→ About this exercise: In the entries below, find every line holding the string "agent" and collect it.

□ □ □ □

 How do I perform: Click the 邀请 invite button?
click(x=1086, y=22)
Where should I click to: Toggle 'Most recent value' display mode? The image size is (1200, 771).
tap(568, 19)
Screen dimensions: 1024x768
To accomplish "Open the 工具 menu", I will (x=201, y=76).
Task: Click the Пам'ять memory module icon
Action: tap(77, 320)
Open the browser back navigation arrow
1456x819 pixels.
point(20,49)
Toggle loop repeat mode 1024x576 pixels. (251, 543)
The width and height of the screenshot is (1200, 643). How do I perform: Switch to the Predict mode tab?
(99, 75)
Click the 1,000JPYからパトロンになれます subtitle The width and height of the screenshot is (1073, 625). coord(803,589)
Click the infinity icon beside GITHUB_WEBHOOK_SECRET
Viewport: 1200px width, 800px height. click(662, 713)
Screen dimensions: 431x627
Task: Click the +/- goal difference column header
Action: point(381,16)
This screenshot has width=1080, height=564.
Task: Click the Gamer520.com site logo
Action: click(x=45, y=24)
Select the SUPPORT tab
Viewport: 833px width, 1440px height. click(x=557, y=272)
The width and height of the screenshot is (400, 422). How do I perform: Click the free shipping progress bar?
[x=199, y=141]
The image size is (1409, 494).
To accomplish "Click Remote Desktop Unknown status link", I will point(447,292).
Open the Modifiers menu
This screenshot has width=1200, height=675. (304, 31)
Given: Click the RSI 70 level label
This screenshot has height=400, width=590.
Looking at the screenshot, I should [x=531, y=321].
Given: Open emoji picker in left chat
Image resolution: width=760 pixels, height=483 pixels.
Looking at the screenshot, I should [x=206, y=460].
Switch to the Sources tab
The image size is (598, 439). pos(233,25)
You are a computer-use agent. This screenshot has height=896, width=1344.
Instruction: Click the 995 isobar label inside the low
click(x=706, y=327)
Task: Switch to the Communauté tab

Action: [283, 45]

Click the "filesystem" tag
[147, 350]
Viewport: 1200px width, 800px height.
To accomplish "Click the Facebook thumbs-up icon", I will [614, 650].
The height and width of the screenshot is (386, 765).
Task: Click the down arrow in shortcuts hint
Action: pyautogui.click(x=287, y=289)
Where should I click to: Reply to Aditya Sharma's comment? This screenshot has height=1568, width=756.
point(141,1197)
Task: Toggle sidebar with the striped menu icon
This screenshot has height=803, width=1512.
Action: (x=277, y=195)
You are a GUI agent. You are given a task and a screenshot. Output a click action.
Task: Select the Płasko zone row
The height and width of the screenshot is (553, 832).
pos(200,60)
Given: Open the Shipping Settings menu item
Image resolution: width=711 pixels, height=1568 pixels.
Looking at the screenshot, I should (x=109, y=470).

□ □ □ □

→ Answer to this problem:
You are a computer-use agent. This screenshot has height=896, width=1344.
You are a GUI agent. You are given a task and a screenshot. Output a click action.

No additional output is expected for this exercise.